La
oportuna declaración abre márgenes mayores
para hablar a favor de la no-extradición sin correr
el riesgo de un regaño desde la Vicepresidencia de
la República, tal como le ocurrió a la Representante
Rocío Arias.
La discusión del proyecto de “alternatividad
penal” ha permitido aclarar que si se trata de negociar
el desmonte de un grupo que es parte del conflicto armado
interno, es posible acordar procedimientos judiciales especiales,
más flexibles que los ordinarios en lo que se refiere
a disminución de penas, beneficios para excarcelación,
opciones sobre sitios de reclusión, entre otros.

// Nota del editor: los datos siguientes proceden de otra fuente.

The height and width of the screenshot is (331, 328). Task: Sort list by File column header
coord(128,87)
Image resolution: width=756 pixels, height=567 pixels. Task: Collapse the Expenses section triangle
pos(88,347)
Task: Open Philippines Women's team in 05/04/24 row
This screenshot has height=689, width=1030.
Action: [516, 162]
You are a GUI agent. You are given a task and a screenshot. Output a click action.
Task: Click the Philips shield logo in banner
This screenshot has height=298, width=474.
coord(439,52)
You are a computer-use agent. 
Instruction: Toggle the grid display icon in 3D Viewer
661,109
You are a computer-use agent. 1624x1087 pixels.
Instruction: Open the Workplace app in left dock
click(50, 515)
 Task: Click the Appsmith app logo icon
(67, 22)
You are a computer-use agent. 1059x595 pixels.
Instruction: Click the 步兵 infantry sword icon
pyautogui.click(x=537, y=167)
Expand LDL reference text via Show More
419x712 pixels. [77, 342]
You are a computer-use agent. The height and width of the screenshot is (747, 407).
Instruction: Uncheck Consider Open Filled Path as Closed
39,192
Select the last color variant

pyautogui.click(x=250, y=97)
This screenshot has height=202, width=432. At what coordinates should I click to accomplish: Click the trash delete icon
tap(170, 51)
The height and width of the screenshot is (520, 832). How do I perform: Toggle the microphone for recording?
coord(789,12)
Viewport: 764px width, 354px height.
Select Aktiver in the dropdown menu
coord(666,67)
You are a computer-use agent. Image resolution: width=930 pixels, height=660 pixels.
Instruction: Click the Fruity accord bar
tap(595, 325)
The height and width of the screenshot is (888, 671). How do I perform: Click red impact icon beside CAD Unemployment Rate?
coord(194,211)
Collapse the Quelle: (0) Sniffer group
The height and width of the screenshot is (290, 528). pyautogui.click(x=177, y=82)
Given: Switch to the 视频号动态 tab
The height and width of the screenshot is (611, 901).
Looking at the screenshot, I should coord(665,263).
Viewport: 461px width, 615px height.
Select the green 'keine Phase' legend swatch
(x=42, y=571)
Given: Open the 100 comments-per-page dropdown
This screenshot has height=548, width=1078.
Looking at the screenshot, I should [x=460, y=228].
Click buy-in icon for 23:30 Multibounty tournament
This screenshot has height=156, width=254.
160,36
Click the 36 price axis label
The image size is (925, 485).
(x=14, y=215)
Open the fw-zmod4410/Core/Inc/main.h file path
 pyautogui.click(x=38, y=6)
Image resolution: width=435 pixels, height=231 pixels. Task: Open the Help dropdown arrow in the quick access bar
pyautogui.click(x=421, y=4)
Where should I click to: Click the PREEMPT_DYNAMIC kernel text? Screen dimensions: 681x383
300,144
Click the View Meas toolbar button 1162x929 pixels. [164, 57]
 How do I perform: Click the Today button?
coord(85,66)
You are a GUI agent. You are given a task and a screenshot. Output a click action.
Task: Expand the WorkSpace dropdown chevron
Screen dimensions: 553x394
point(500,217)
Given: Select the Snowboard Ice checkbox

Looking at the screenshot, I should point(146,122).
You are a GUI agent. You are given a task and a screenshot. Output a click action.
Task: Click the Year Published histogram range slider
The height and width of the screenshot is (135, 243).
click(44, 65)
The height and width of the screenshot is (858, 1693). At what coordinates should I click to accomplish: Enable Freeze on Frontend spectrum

En este debate se ha avanzado también en la búsqueda
de fórmulas para garantizar los derechos de las víctimas
y de la sociedad a la verdad y a la reparación. Todos
son temas complejos que se van a mirar con lupa, a partir
de la semana de pascua y luego, cuando se reabra la discusión
del nuevo texto del proyecto.
Las consideraciones sobre el tratamiento especial y flexible
a la extradición de personas que entren en un pacto
de no violencia, deberán hacerse en la misma discusión
sobre alternatividad penal, aunque se llegue a la conclusión
de que requiere un tratamiento al margen del proyecto de
Ley que ya está sometido a consideración del
Congreso.
No cabe duda de que es un tema que debe ser discutido en
voz alta y no sólo por la importancia que le han
dado los jefes “paras”, Monseñor Rubiano
o un editorial de El Tiempo. El Defensor del Pueblo ha recordado
que el Presidente de la República es quien resuelve
de fondo una extradición y el propio Embajador de
los EE.UU. en Colombia insinuó, alguna vez, que su
gobierno consideraría con benevolencia el uso de
esa atribución presidencial para inclinar el procedimiento
a favor de la justicia nacional y en aras de la paz. ¡Alabado
sea!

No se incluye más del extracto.